The airline industry was regulated for years, and could charge crazy ticket prices to help defray the cost of 1/2 full planes. We got airlines to service smaller markets because of this, but the costs were not sustainable when domestic airlines had to compete with foreign providers for routes, and "upstart domestic carriers" like Southwest were able to fly domestic routes at more competitive rates.

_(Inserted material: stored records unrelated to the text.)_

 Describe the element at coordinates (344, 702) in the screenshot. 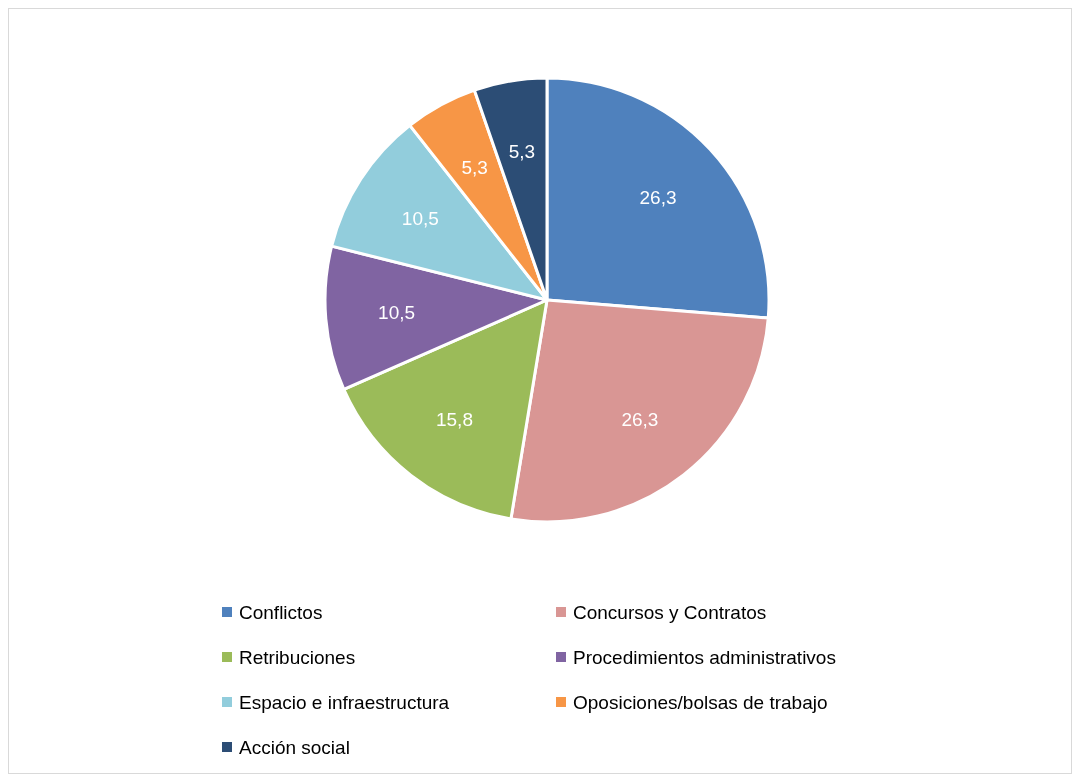

I see `legend-label: Espacio e infraestructura` at that location.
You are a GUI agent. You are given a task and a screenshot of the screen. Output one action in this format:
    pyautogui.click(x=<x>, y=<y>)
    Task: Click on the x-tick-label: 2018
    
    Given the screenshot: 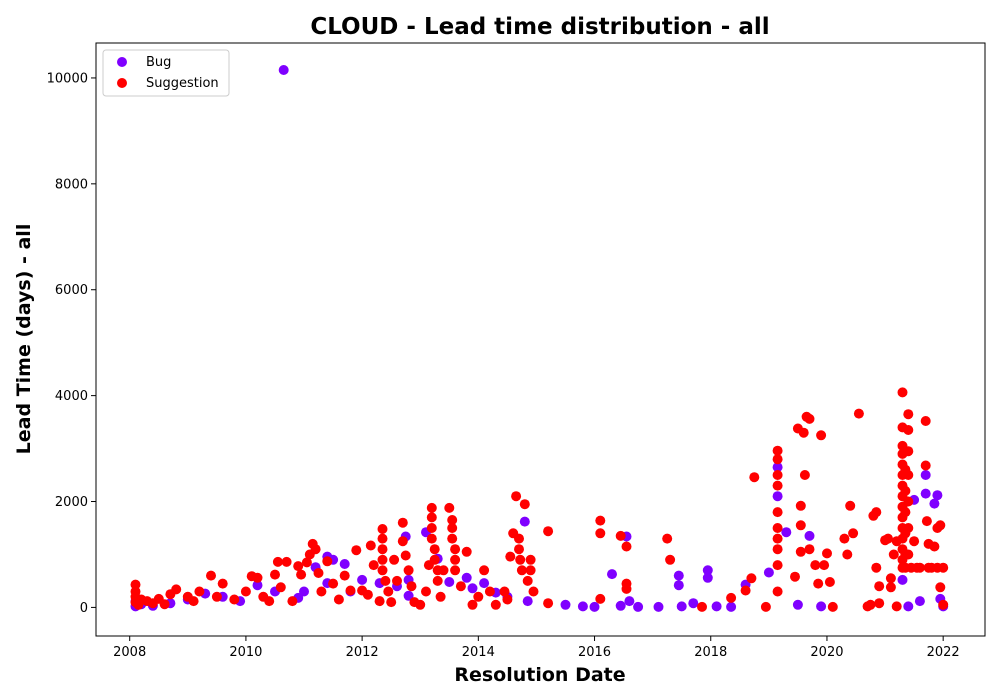 What is the action you would take?
    pyautogui.click(x=710, y=652)
    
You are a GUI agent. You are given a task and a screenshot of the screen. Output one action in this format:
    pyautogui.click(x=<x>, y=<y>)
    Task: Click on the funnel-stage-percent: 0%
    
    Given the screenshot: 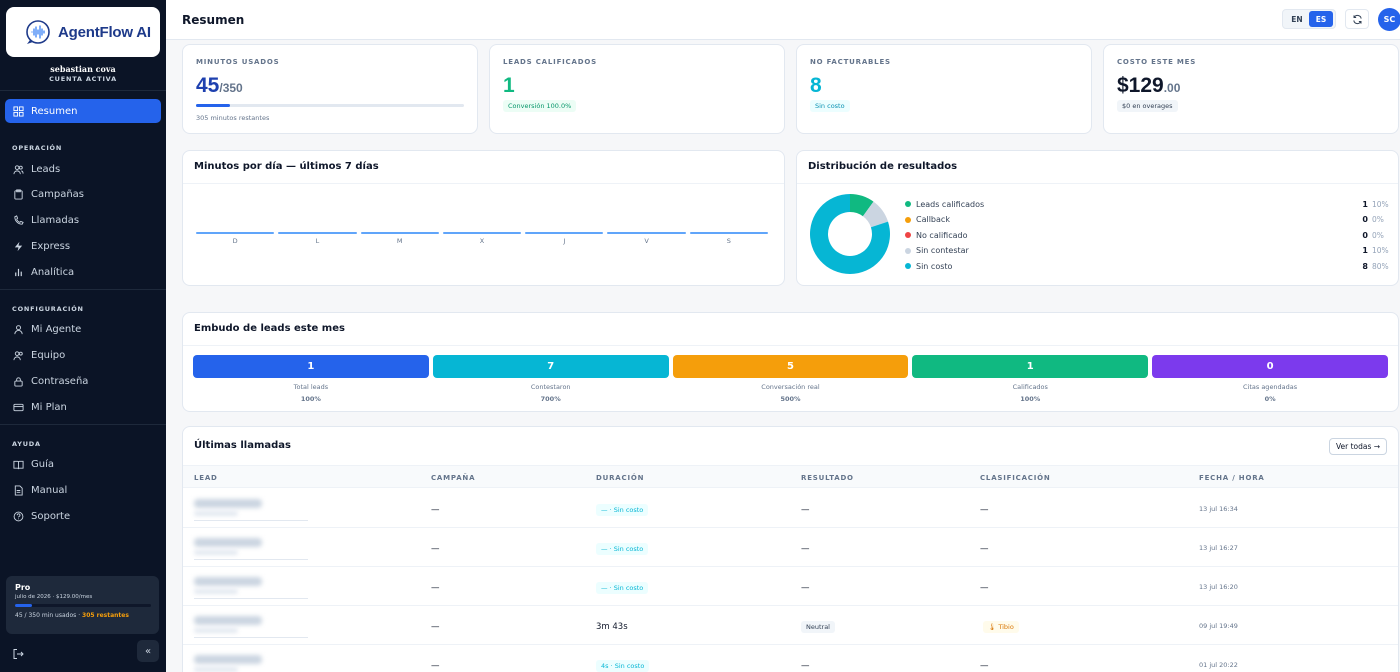 What is the action you would take?
    pyautogui.click(x=1270, y=399)
    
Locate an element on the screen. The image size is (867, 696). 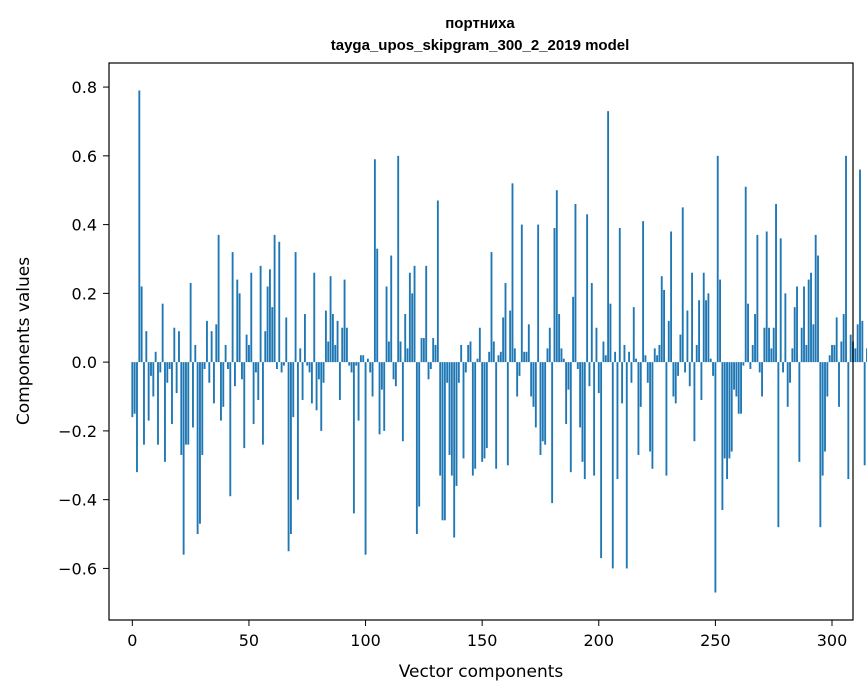
y-tick-label: 0.4 is located at coordinates (84, 226).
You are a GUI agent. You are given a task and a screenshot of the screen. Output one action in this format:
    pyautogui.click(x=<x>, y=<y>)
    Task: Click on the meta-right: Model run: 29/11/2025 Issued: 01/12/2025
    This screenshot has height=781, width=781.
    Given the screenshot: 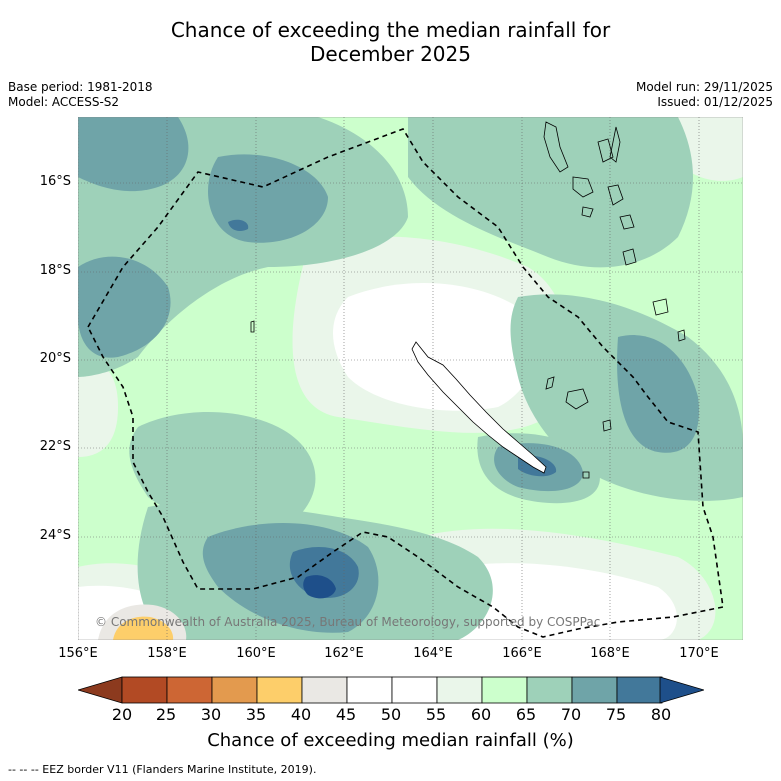 What is the action you would take?
    pyautogui.click(x=704, y=95)
    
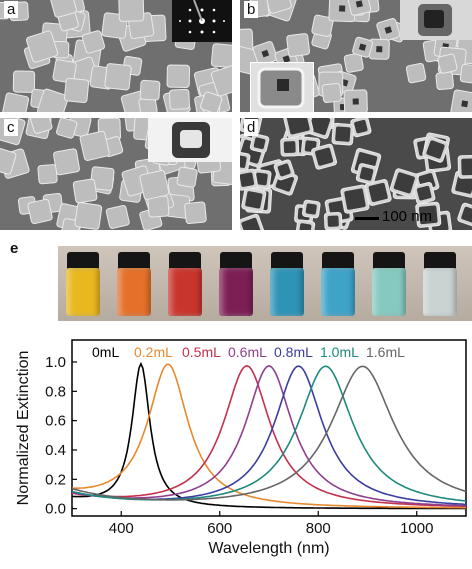 This screenshot has height=569, width=472. What do you see at coordinates (252, 10) in the screenshot?
I see `panel-label-b: b` at bounding box center [252, 10].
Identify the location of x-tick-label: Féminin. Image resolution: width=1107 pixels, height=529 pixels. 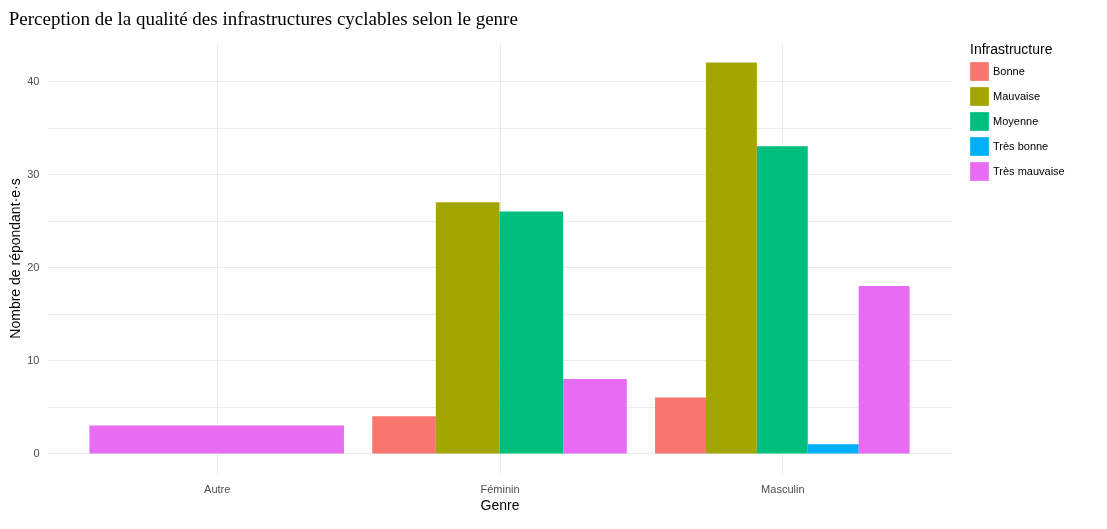
(500, 488).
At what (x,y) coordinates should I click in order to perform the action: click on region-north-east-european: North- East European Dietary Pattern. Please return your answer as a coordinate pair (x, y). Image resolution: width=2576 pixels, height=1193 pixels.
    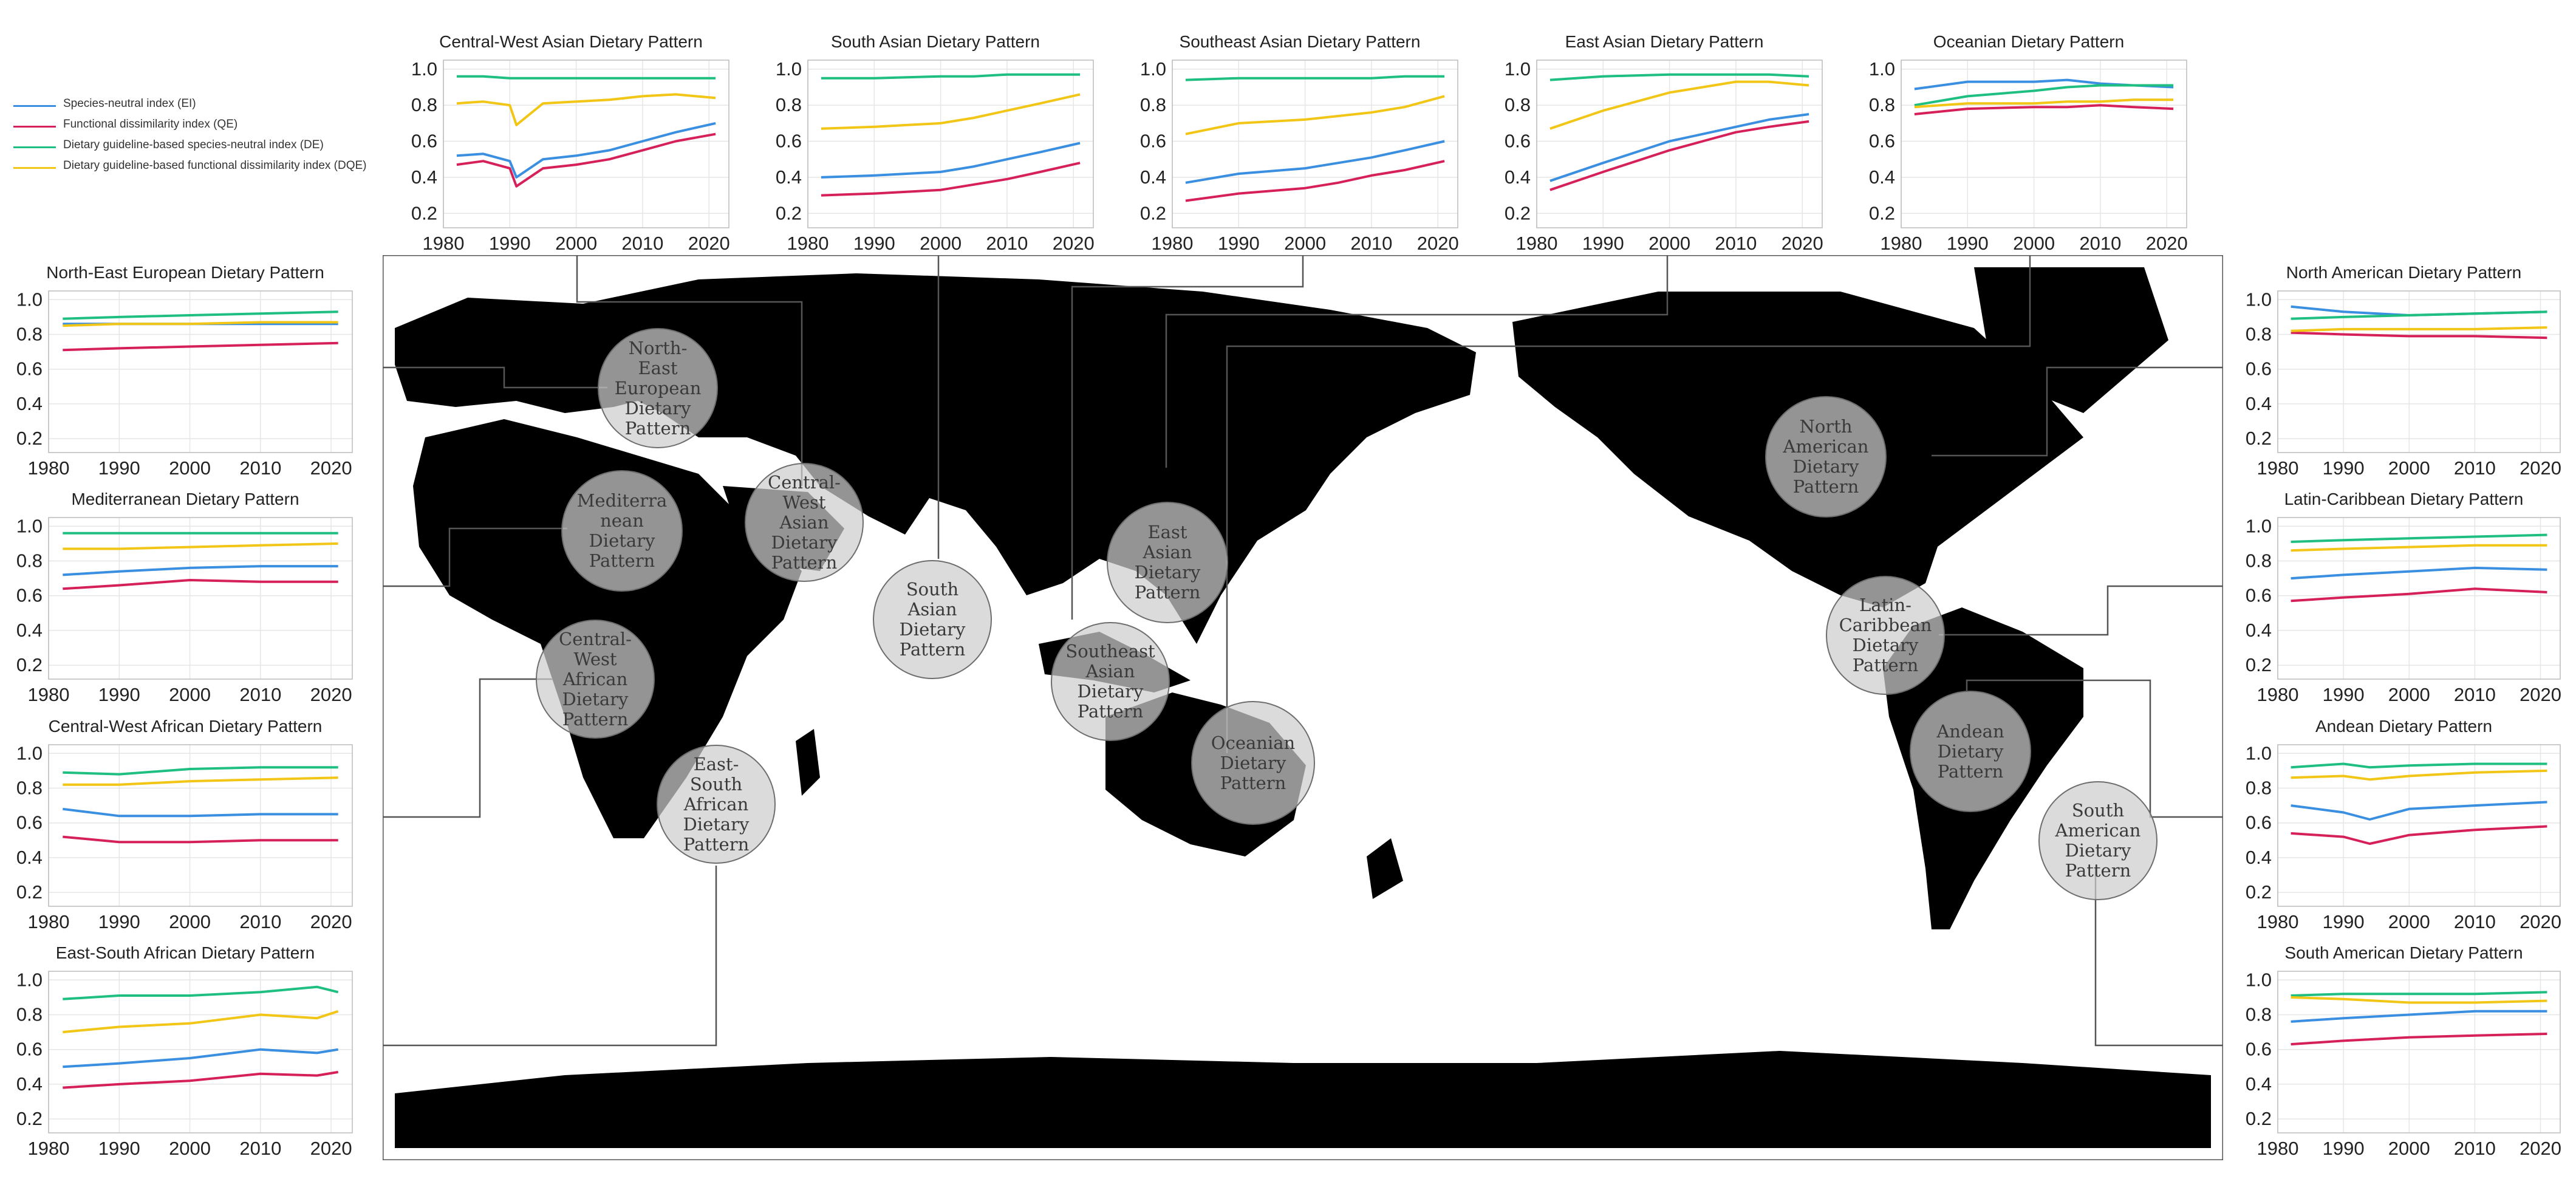
    Looking at the image, I should click on (658, 388).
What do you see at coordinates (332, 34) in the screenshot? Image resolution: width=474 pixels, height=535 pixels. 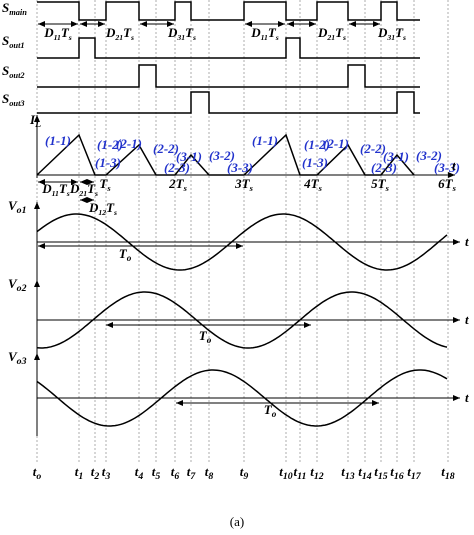 I see `duty-label: D21Ts` at bounding box center [332, 34].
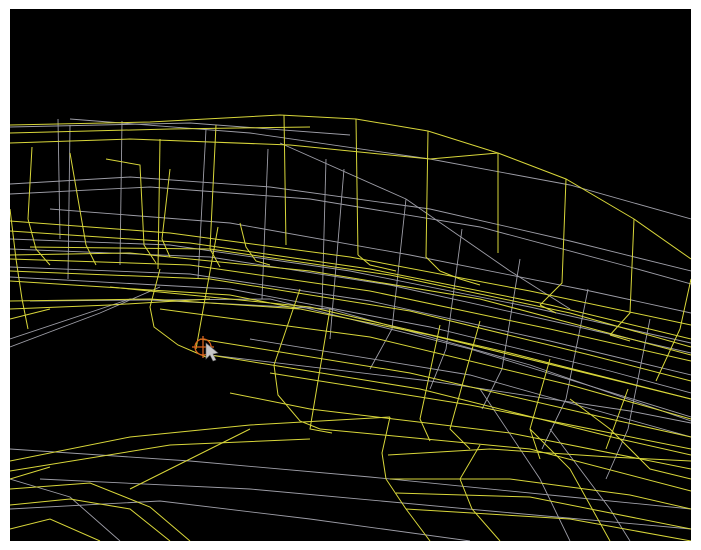  I want to click on mouse-pointer-icon, so click(212, 352).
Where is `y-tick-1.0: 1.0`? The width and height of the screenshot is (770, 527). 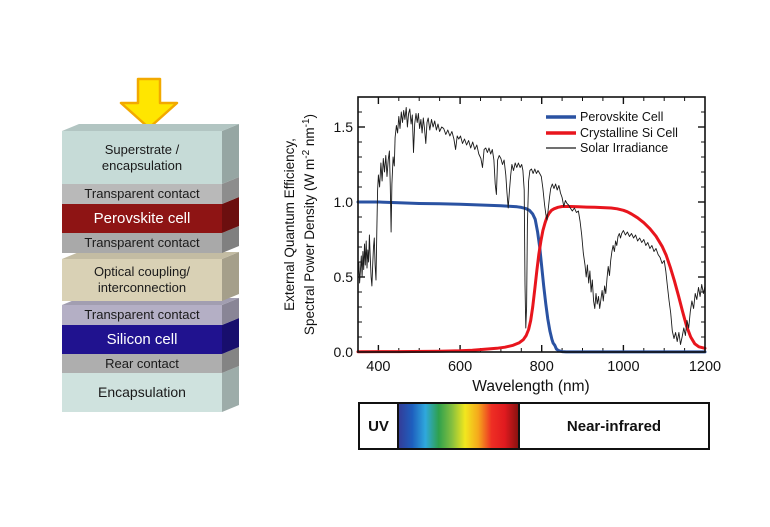
y-tick-1.0: 1.0 is located at coordinates (344, 202).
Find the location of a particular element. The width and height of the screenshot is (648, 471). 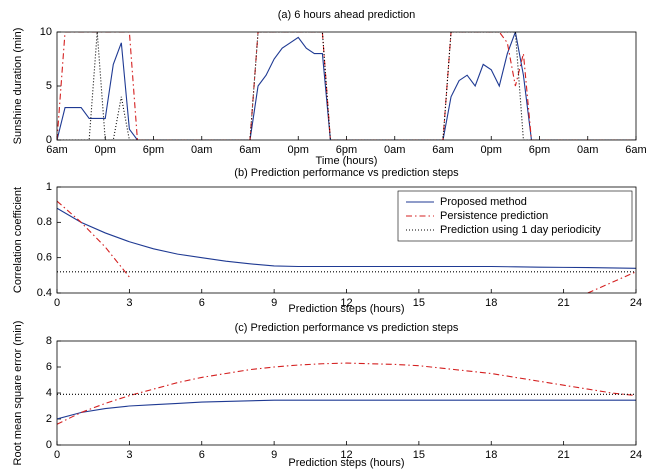

y-tick-label: 6 is located at coordinates (49, 367).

I'm aware of Maryland's deregulation of electric distribution. However, if you've insulated consumers from market forces for years, and then dump them into a market that has been particularly turbulent for several years, it was a recipie for disaster. The argument could certainly be made that if the system had not been previously regulated, Maryland consumers would have seen the same, more gradulal increases that most other markets have experienced.
As for the current financial mess, one could certainly argue that the regulators who should have been minding the store were asleep at the switch, and/or were pushing the market in the wrong direction based on bad policy. Either scenario begs the question: why do we need regulators if we're going to get this type of outcome.[/QUOTE]
Southmessed is OK if you like flying cattle cars, one of my positions involved giving courses all about the country. They once put me on Southmessed to Phoenix. I swear that we landed at every little airport between BWI and Sky Harbour.
We were doing fine until Phil Gramm persuaded Robert Reich that Glass Stegal was bad and Reich got Clinton to sign it away. I would imagine that Ontario Hydro and Hydro Quebec could be considered "regulated" since they are owned by their respective provincial governments, yet they can produce elctricity at half of what companies charge here. They also have very few outages, only expeienced one in the 13 years I lived in Ottawa. Probably just as well for New York that they can produce it cheaply.